Henry shut his eyes, then opened them as if a light had been turned on inside him. "You're right-- scratch that. What if she had this face that was like a sky instead--" he began to scribble over his paper and ink it with new ideas at flying speeds-- "you know. Constellations of freckles, starry eyes... damn dude, I think I've got this!"
"Uhhh... she?" Liam's tinted cheeks started to dim and were replaced with a looming confusion. It was clear the two were hearing... very different conversations.
"Haven't you been paying attention, at all?" Henry bashfully rolled his eyes, "This assignment, it's all gotta be romantic and realistic. I have to know if this freckle stuff sounds natural or not-- that last C on that stupid essay killed my grade, dude..." he trailed off.
Liam hastily looked at the watch he kept handy for this exact type of situation, shoving the letter he held back in his pocket. "Oh-- yeah, sorry, man. My mom wants me home to help with dinner, actually."

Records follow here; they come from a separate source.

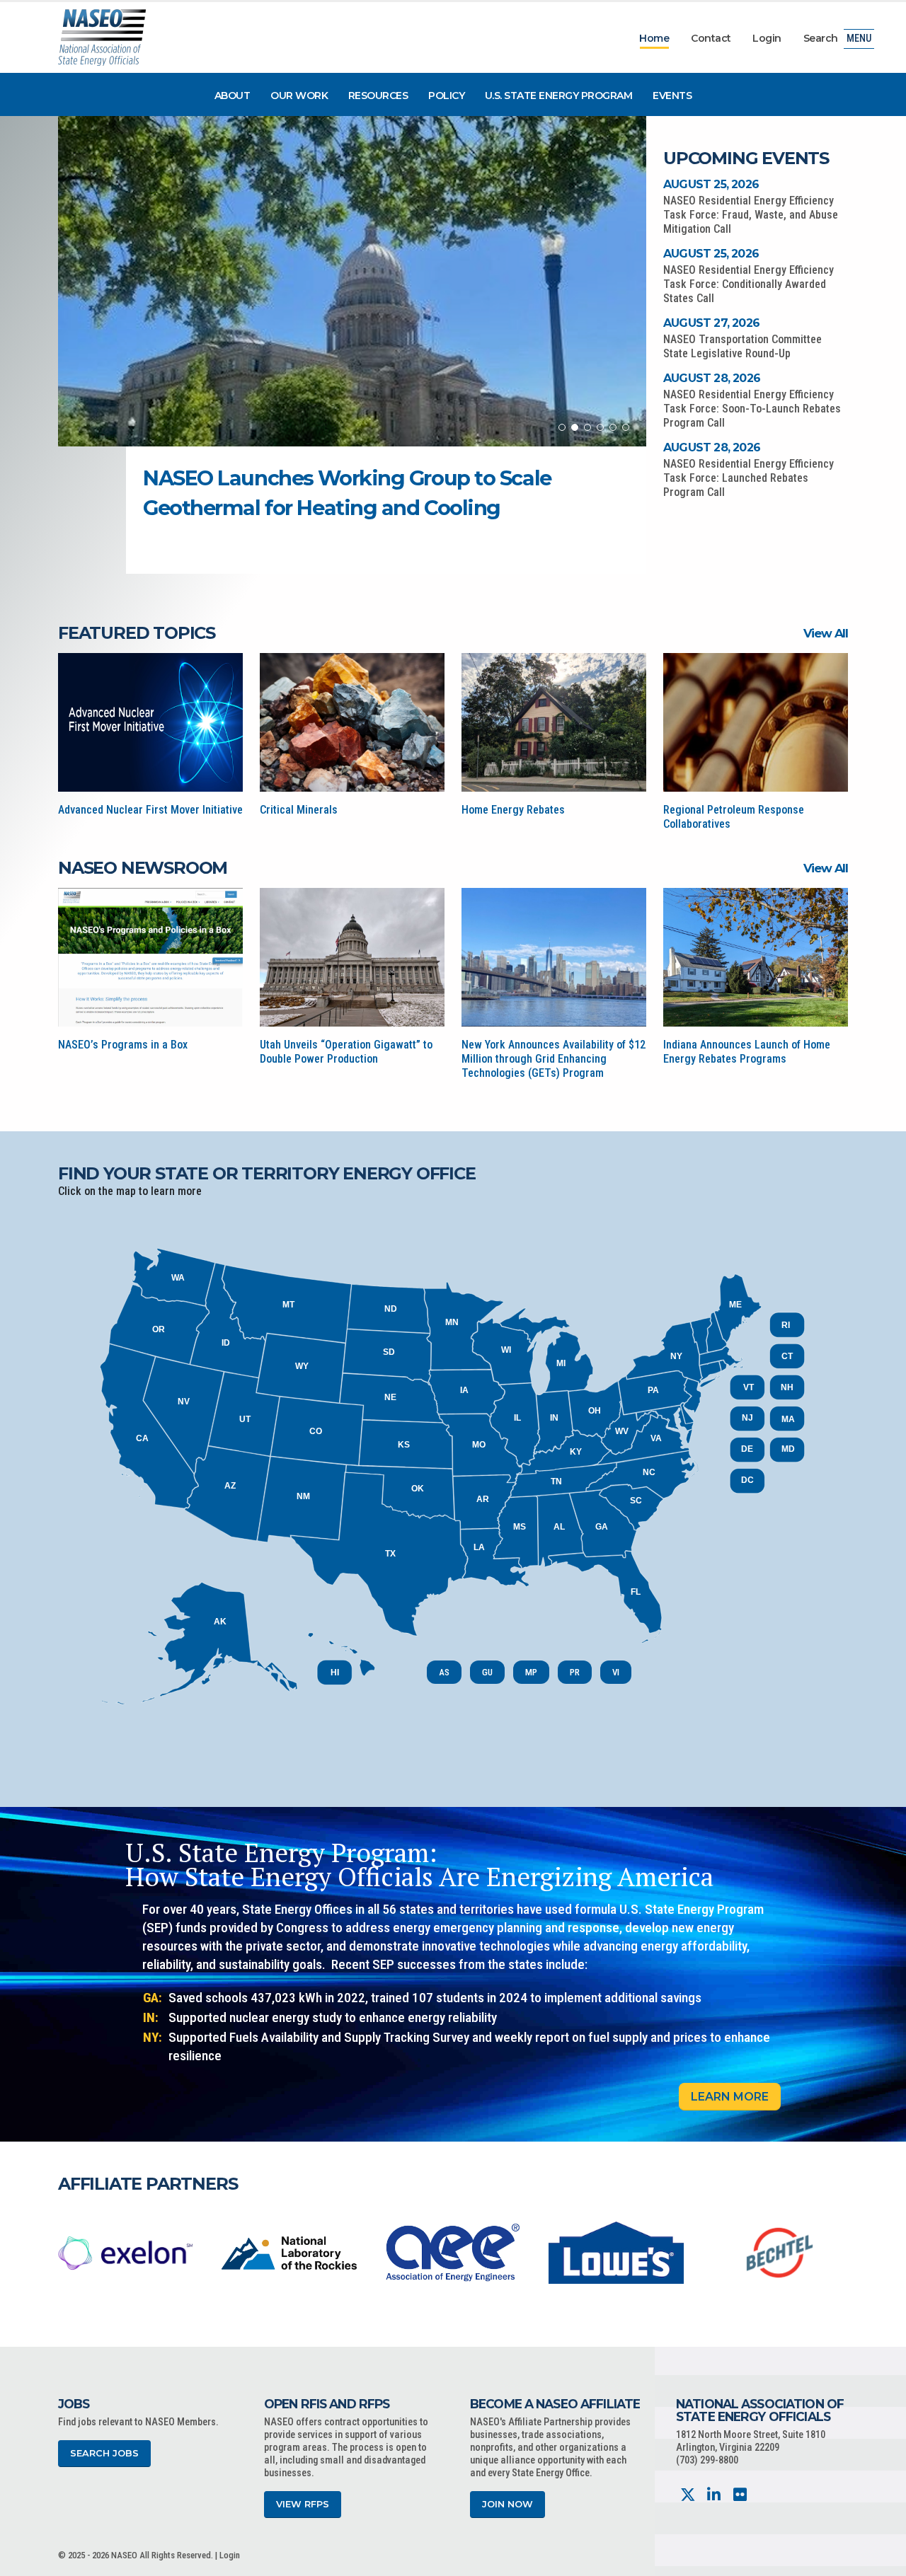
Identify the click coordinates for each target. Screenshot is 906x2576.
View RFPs (302, 2504)
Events (672, 95)
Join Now (507, 2504)
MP (531, 1672)
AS (444, 1672)
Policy (446, 95)
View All (825, 633)
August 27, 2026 (711, 323)
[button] (562, 427)
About (232, 95)
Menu (859, 39)
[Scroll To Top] (881, 2560)
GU (487, 1672)
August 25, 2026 (711, 184)
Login (766, 38)
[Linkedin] (714, 2495)
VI (615, 1672)
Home (654, 38)
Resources (378, 95)
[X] (687, 2495)
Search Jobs (104, 2453)
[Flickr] (740, 2495)
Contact (711, 38)
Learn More (730, 2096)
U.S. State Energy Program (559, 95)
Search (820, 38)
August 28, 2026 (711, 378)
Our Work (299, 95)
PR (575, 1672)
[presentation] (68, 2252)
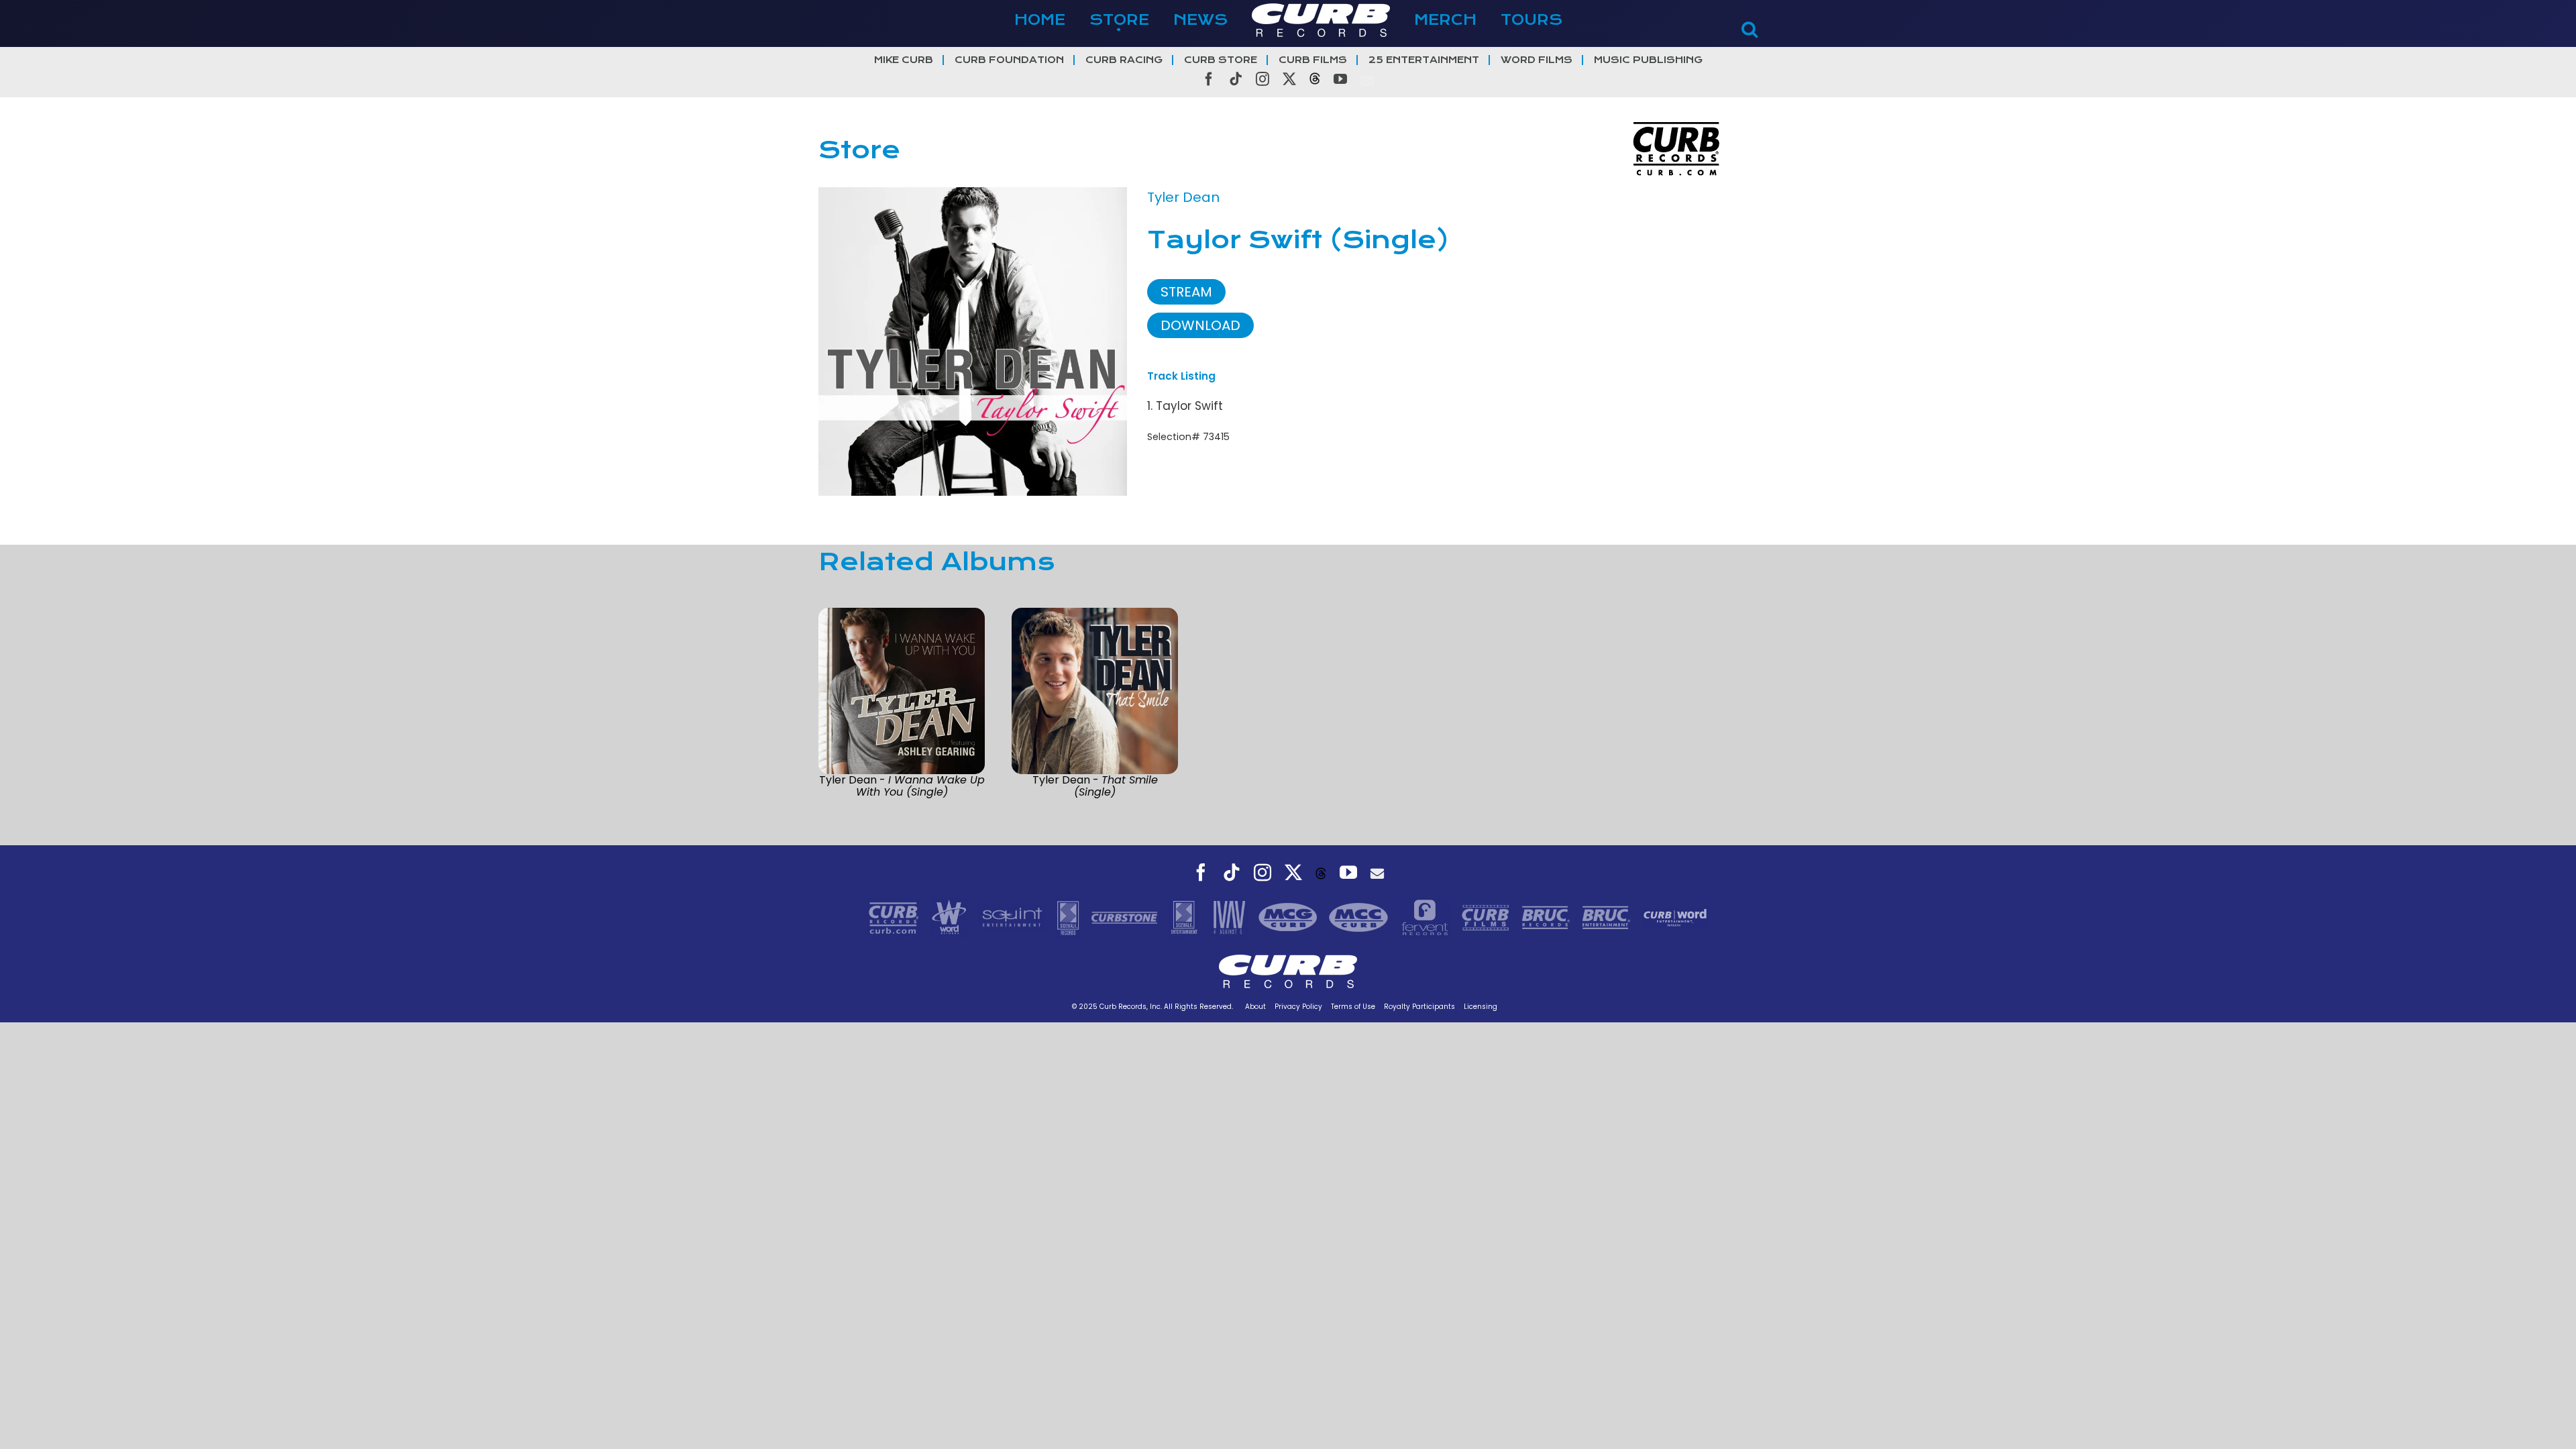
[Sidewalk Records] (1069, 916)
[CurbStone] (1126, 916)
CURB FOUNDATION (1009, 60)
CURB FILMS (1313, 60)
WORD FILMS (1536, 60)
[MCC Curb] (1360, 916)
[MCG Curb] (1289, 916)
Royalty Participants (1419, 1007)
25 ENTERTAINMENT (1423, 60)
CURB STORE (1220, 60)
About (1255, 1007)
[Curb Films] (1487, 916)
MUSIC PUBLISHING (1648, 60)
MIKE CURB (903, 60)
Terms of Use (1353, 1007)
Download (1200, 325)
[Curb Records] (895, 916)
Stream (1186, 291)
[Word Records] (950, 916)
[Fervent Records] (1426, 916)
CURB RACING (1124, 60)
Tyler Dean (1183, 197)
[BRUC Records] (1547, 916)
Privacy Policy (1298, 1007)
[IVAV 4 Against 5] (1230, 916)
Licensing (1480, 1007)
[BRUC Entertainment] (1608, 916)
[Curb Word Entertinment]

"Dinner? It's 4 p.m.," Henry said, "wait-- what did you even need, coming here, anyway?"
"Uh, nothing important, really, boredom," Liam gave a nervous but passably real smile, "and just 'cause you haven't ever cooked anything in your whole life except for microwaving chicken nuggets doesn't mean that it doesn't take time to prep a real dish."
He was excellent at adopting this faux-confident regal air.
"Fine, weirdo," Henry said, his eyes glued to his paper of new-found possibilities. "Oh, thanks, by the way! This thing is pretty much sorted."
Liam was already turning the knob, a pitiful letter deep in his pocket. "No problem," he said, and ushered out before the red return of teasing blood showed on his face.